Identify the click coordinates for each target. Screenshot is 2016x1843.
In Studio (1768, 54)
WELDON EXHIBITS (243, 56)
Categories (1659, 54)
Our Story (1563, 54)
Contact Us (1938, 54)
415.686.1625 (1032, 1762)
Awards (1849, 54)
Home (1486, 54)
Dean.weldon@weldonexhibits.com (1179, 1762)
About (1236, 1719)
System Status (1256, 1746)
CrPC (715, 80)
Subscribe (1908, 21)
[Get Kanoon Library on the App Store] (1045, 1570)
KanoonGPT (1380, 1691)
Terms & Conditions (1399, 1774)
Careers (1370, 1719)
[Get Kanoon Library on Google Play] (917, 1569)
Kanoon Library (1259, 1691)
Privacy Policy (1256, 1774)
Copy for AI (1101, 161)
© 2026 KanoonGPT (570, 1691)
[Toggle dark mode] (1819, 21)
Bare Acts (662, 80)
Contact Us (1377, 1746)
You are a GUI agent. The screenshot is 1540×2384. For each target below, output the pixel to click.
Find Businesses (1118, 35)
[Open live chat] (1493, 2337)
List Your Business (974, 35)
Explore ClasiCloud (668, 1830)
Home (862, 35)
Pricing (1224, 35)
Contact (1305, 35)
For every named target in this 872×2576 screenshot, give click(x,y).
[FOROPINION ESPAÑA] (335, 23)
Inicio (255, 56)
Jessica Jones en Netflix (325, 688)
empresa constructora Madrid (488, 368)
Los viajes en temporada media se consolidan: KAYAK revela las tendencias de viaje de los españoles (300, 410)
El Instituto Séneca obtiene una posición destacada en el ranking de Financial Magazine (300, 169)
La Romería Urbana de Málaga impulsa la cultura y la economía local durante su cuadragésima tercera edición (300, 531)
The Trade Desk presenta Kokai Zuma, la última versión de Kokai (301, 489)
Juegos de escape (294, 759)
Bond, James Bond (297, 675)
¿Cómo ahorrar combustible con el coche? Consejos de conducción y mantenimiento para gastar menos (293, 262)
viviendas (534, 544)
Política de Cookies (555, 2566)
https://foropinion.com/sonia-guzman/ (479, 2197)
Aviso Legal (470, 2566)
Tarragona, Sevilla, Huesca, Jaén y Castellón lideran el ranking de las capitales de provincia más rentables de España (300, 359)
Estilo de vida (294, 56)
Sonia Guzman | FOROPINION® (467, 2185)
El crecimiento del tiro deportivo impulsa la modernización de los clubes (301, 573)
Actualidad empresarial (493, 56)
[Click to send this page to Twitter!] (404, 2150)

--------

- **Exercise**:
Each entry above should be retyped exactly, with nothing missed.

- **Response below**:
Identify the click coordinates for each target. Screenshot is 2016x1843.
In Studio (1768, 54)
WELDON EXHIBITS (243, 56)
Categories (1659, 54)
Our Story (1563, 54)
Contact Us (1938, 54)
415.686.1625 (1032, 1762)
Awards (1849, 54)
Home (1486, 54)
Dean.weldon@weldonexhibits.com (1179, 1762)
About (1236, 1719)
System Status (1256, 1746)
CrPC (715, 80)
Subscribe (1908, 21)
[Get Kanoon Library on the App Store] (1045, 1570)
KanoonGPT (1380, 1691)
Terms & Conditions (1399, 1774)
Careers (1370, 1719)
[Get Kanoon Library on Google Play] (917, 1569)
Kanoon Library (1259, 1691)
Privacy Policy (1256, 1774)
Copy for AI (1101, 161)
© 2026 KanoonGPT (570, 1691)
[Toggle dark mode] (1819, 21)
Bare Acts (662, 80)
Contact Us (1377, 1746)
You are a GUI agent. The screenshot is 1540×2384. For each target below, output the pixel to click.
Find Businesses (1118, 35)
[Open live chat] (1493, 2337)
List Your Business (974, 35)
Explore ClasiCloud (668, 1830)
Home (862, 35)
Pricing (1224, 35)
Contact (1305, 35)
For every named target in this 872×2576 screenshot, give click(x,y).
[FOROPINION ESPAÑA] (335, 23)
Inicio (255, 56)
Jessica Jones en Netflix (325, 688)
empresa constructora Madrid (488, 368)
Los viajes en temporada media se consolidan: KAYAK revela las tendencias de viaje de los españoles (300, 410)
El Instituto Séneca obtiene una posición destacada en el ranking de Financial Magazine (300, 169)
La Romería Urbana de Málaga impulsa la cultura y la economía local durante su cuadragésima tercera edición (300, 531)
The Trade Desk presenta Kokai Zuma, la última versión de Kokai (301, 489)
Juegos de escape (294, 759)
Bond, James Bond (297, 675)
¿Cómo ahorrar combustible con el coche? Consejos de conducción y mantenimiento para gastar menos (293, 262)
viviendas (534, 544)
Política de Cookies (555, 2566)
https://foropinion.com/sonia-guzman/ (479, 2197)
Aviso Legal (470, 2566)
Tarragona, Sevilla, Huesca, Jaén y Castellón lideran el ranking de las capitales de provincia más rentables de España (300, 359)
Estilo de vida (294, 56)
Sonia Guzman | FOROPINION® (467, 2185)
El crecimiento del tiro deportivo impulsa la modernización de los clubes (301, 573)
Actualidad empresarial (493, 56)
[Click to send this page to Twitter!] (404, 2150)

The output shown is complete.